Although I realize we all know that our number is called “our" number for a reason, if a partner asks this question, it’s like they want to judge you for it. They don’t need to know; so they shouldn’t ask. It’s none of their damn business.
2. “You’ve Had Sex With A Lot Of People.”
In keeping with the number thing, if you choose to share this information with your partner, you need to be prepared for a response that you don’t want. If your number is what they regard as high and they’re not open to the fact that your past is a past, then they could lay this doozy on you and it’s definitely not OK.
3. “You Haven’t Had Sex With Enough People.”
On the flip side, if you’ve only had sex with a few people and your partner says this, that’s far from appropriate, too. In either case, judgment is being made in one direction or another, as if there's some "ideal" number of sex partners — which there isn't.
4. “Do You Regret Some Of The People You’ve Had Sex With?”
While most of us have that one-night stand that we’d prefer to forget, so what? It happens to so many of us, so why does it need to be discussed?
5. “Wow. Really?”
Anything that’s prefaced with a “wow,” in regards to your sexual past is basically the worst of the worst.
6. “Your Past Makes Me Uncomfortable.”
Although your partner gets points for honesty, really? I mean, REALLY?! If your partner is made uncomfortable by your sexual past, there’s no telling what else makes them uncomfortable — and it’s probably a lot of the awesome things in life like... cute bunnies, for example.
7. “Have You Ever Done _____ With A Past Partner?”
Your past is your past, and if you want to offer up things you’ve done in the past, then you can when you’re ready. Your partner doesn’t get to ask this, especially if it’s something they’re going to hold over your head: “But you had anal sex with your ex-boyfriend? What about me?”
8. “How Many People Have Shared This Bed With You?”
Mattresses last 10 years. Which means that some beds have seen a lot of action. So what? My thinking is as long as those sheets haven't been on that bed for 10 years straight, it doesn’t matter AT ALL.
9. “I Can’t Help But Judge You.”
Again, points for honesty, but still not cool. If your partner says this, then you might want to instruct them to look in the mirror and point that judgment in another direction, because the chances of them not having something in their life worthy of judgment is a stretch. I mean, we can technically judge them for judging you — if we want to get petty about it.

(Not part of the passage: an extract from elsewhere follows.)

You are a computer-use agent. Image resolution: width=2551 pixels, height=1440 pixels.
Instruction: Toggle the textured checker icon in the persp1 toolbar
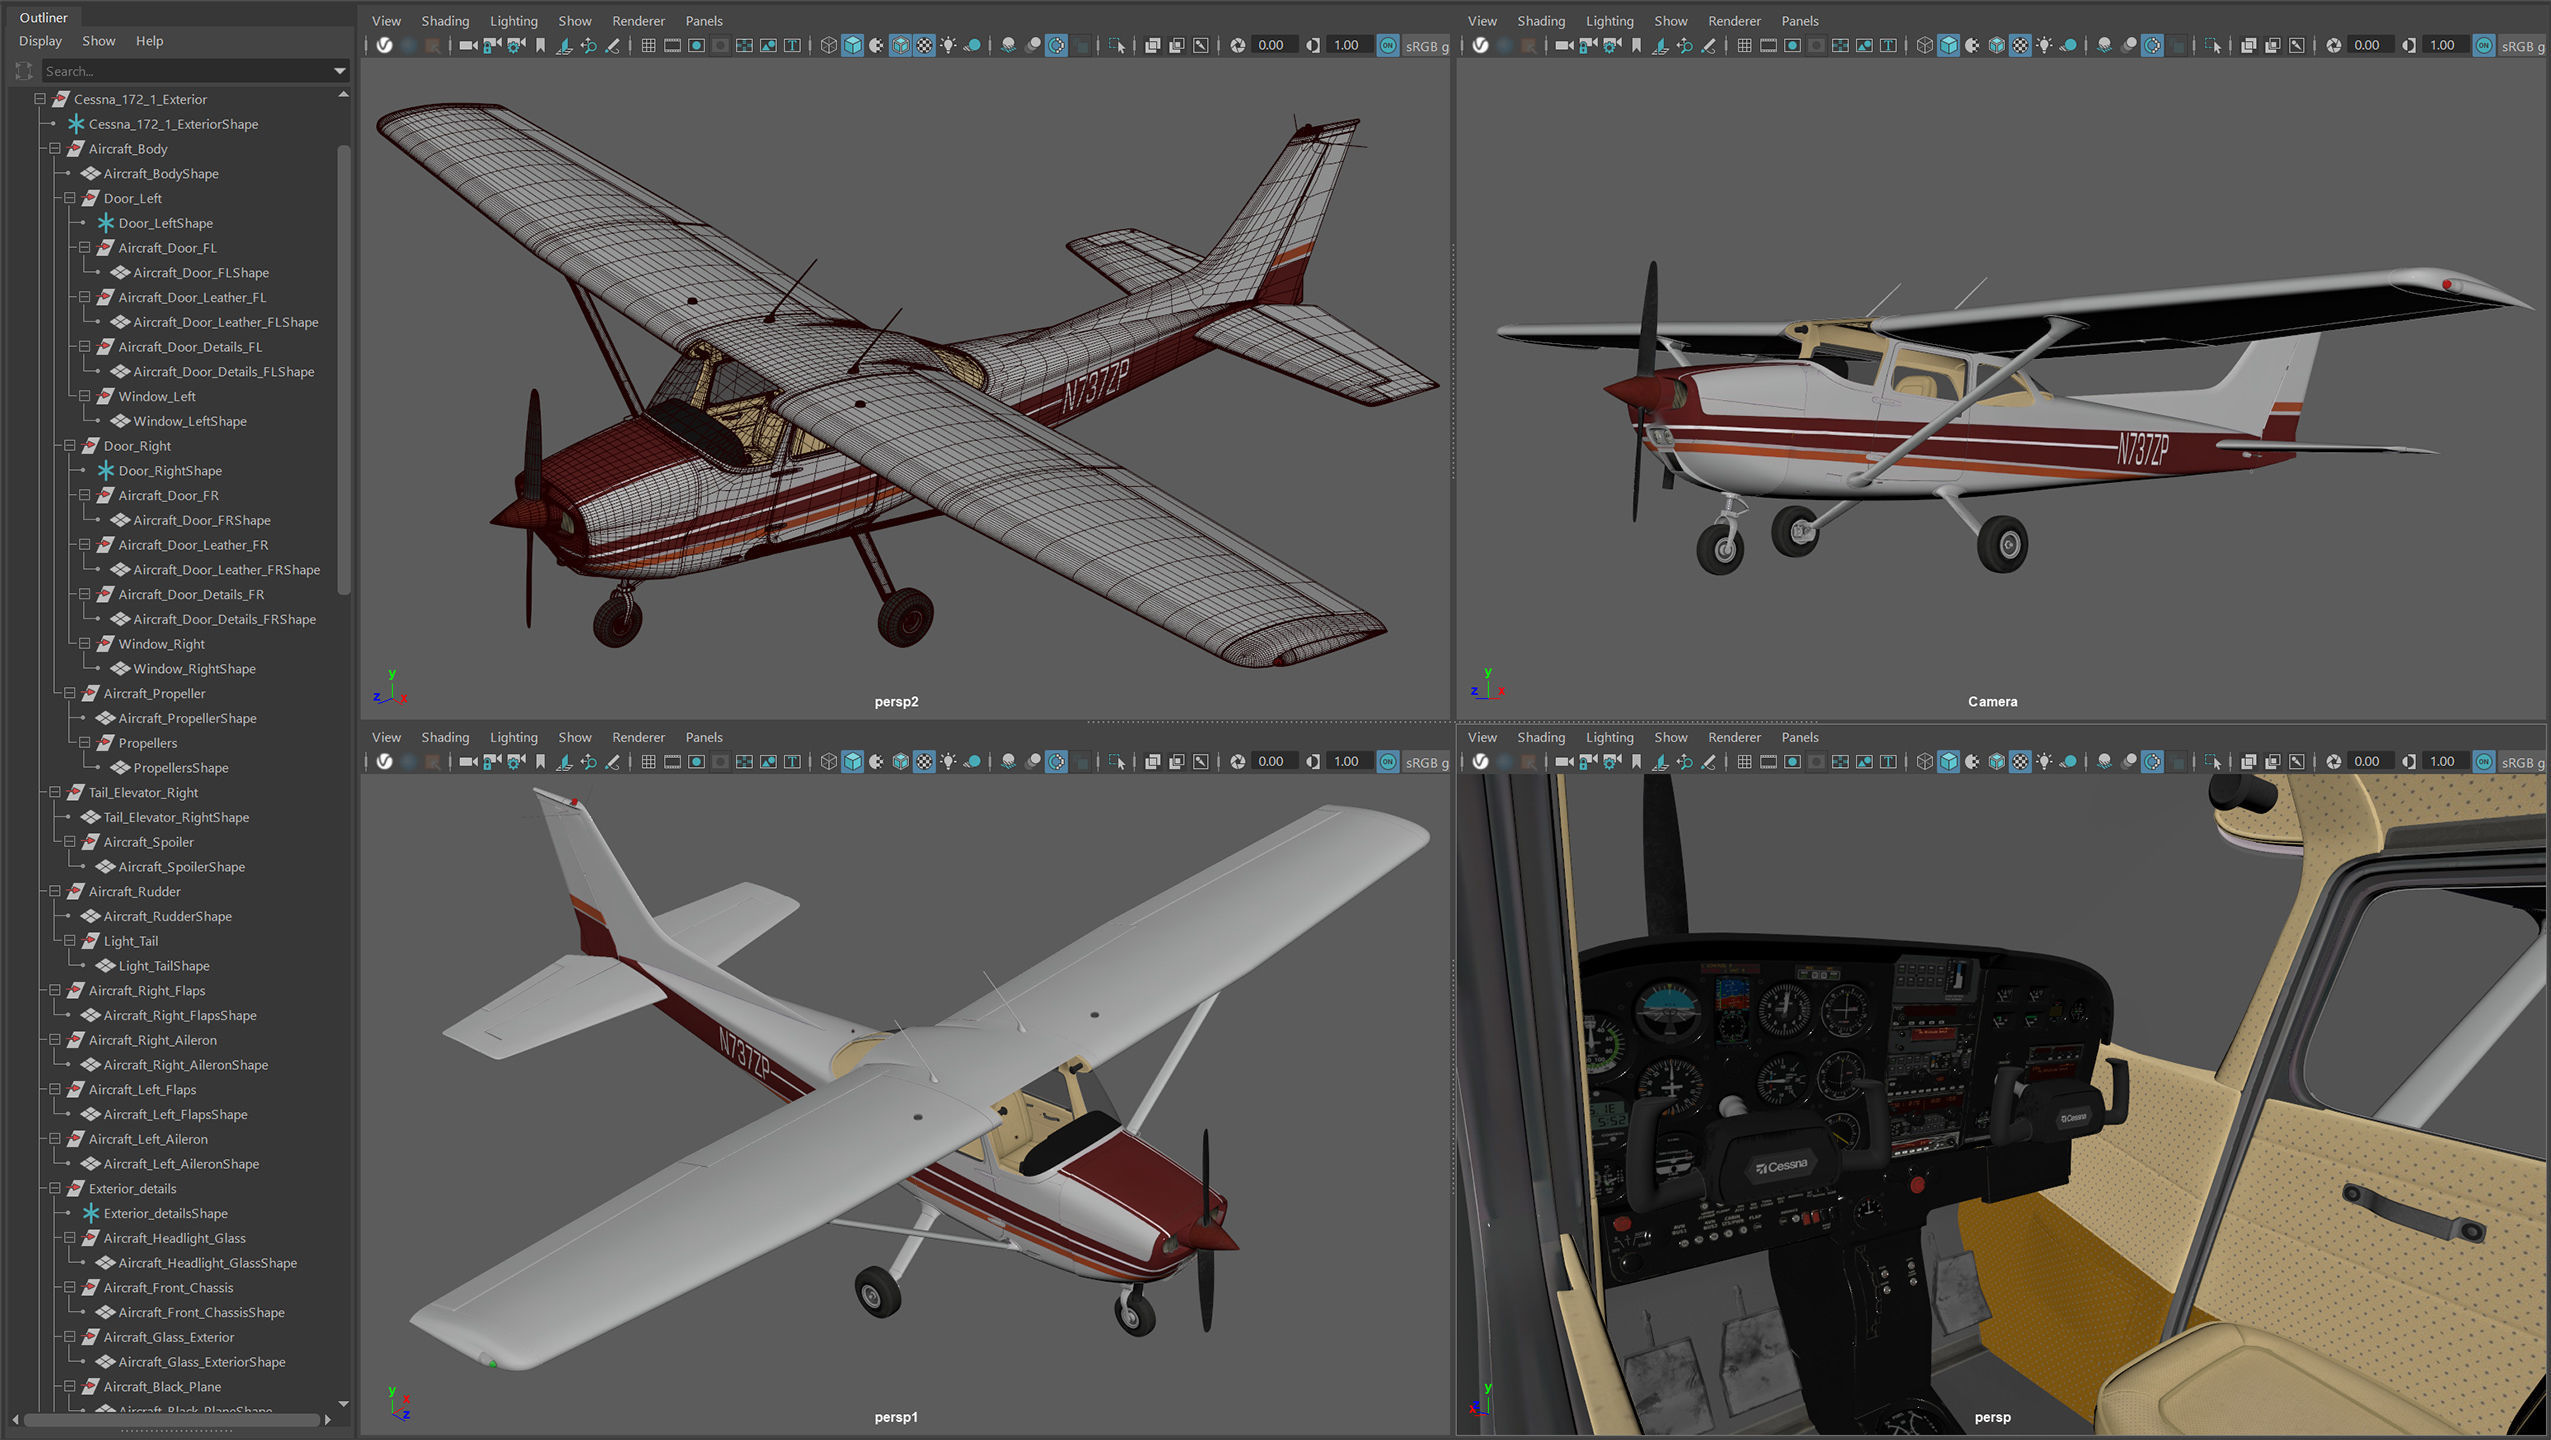924,762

10. “How Many Times Have You Contracted An STI?”
Unless you have an STI that can somehow affect your partner, they don’t need to know. If you had gonorrhea eight years ago, it's cleared up, and everything has been smooth sailing ever since, then it’s all good. But, in general, this isn’t a question a partner should ask because it’s straight-up slut-shaming; it’s pretty much saying you’ve had sex with X number of people, so of course you’ve had an STI at some point.
11. “Am I Better Than Your Past Partners?”
Say what? Is this a competition? NO. I realize if you’re more experienced than your partner they might feel self-conscious, but come on — they have no right to ask.
12. "Do You Not Respect Yourself?"
In my mind, self-respect comes from owning your sexuality and your body. Anyone who questions your self-respect based on your sex life isn't worthy of your time.